Güncelleme Tarihi:
Bu sadece Türkiye’de değil, birçok ülkede hâlâ çok tartışılıyor. Özellikle İspanya’da geçtiğimiz yıl ödeve karşı ayaklanan öğrencilerin en büyük destekçileri de aileleri olmuştu. Dünyada öğrencilerin çoğu, daha az ödev ya da mümkünse hiç yapmamak istiyor. 2014’te OECD ülkelerinde 15 yaşındaki öğrencilere verilen ortalama haftalık ev ödevleriyle ilgili rapora göre, İspanyol öğrenciler haftada 6.5 saatini ev ödevine harcıyor. Şanghaylı öğrenciler ortalama 13.8, İngilizler 4.9, Finlandiyalı öğrenciler de 2.8 saatini ödeve ayırıyor. PISA 2012 sonuçlarında en başarılı ülke olarak gösterilen Finlandiya ile Şanghay karşılaştırıldığında, ödev konusunda zıt kutuplarda olduklarını görmek mümkün. Bu da Amerika’da bazı eyaletlerde ödevin okul başarısını geliştirmediğini gösteren araştırmalara destek veriyor. Bu araştırmalarda ödevin başarıya fayda sağlamadığı gibi okula karşı tutum, not, özgüven ve sosyal beceri ile yaşam kalitesine zarar verdiği görülüyor.
RUTİN TEKRARDAN UZAK DURMALI
Ödev; sadece okulla öğrenci arasında değil, aile ile çocuk arasında da aslında büyük huzursuzluk kaynağı olabiliyor. Uzmanlara göre evde çoğu zaman çocuk ile anne arasında en büyük tartışmalarda başrolü ‘ödev’ kapıyor. Çocukları ve aileleri strese sokup, denge eksikliği ve uyku gibi problemlere yol açan bu tartışma konusuna eğitimciler de farklı bakıyor.
Ödevi destekleyip, faydalarının azımsanmayacak kadar çok olduğunu vurgulayan eğitimciler, çocukların okul gününde öğrendiklerini unutmamaları ve pekiştirmeleri için ödev ya da ders tekrarının şart olduğu görüşünde. Bu görüşe göre “Ödev yok” diye açıklama yapmak yerine zamanı boşa harcayan, öğrenme hedefi olmayan ev çalışmasını yasaklamak daha iyi.
Başka bir görüşe göre de çocuğun okuldan arta kalan zamanını bu kadar zorlayan tekrarlara yer vermek gereksiz.

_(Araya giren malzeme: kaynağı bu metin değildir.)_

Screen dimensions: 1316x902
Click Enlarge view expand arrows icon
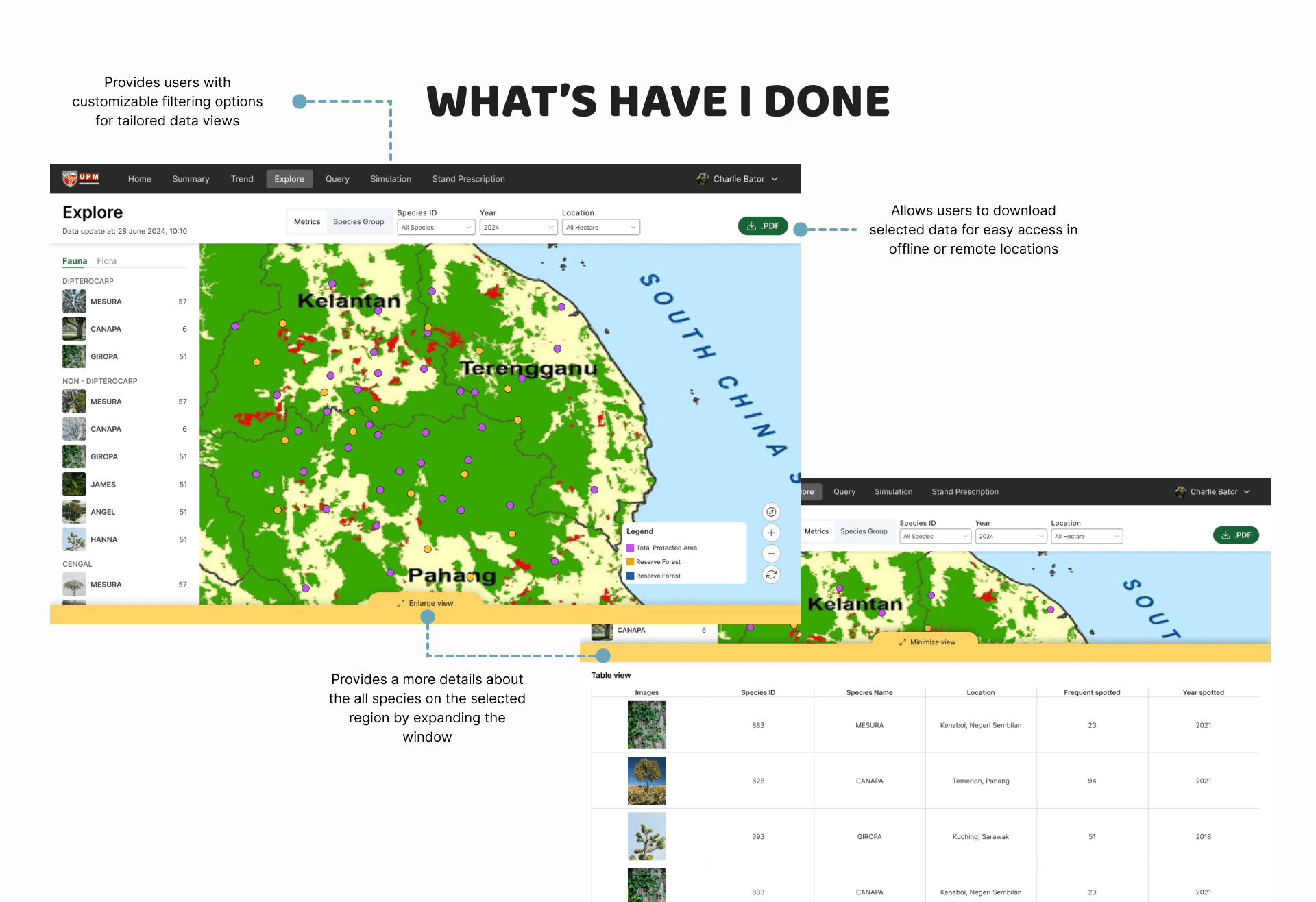point(400,604)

Kuşkusuz çocuğun eğitim yolculuğunda okulda öğrendiklerini ailenin de desteklemesi başarıyı getiriyor ve öğrenmeyi de pekiştiriyor. Ama işin püf noktası rutin tekrarlar ve zoraki okumalar değil, yaparak, yaşayarak eğlenceli şekilde yapılan uygulamalar. En önemlisi de öğrencilerin anne-babalarından yardım almadan yaşlarına uygun sürede tekrar yapmaları. Yurtdışında yapılan bazı çalışmalara göre, birinci sınıftaki öğrencilere verilen ödevin 10 dakikayı aşmaması, daha üst sınıflarda 20 dakikayı ve liseye kadar da iki saate çıkması normal.
Ne yapıp edip ödev, sıradan oyalama çalışmasının ötesine taşınarak motive edici hale getirilmeli. Bu konuda eğitimciler biraz daha kafa yormalı.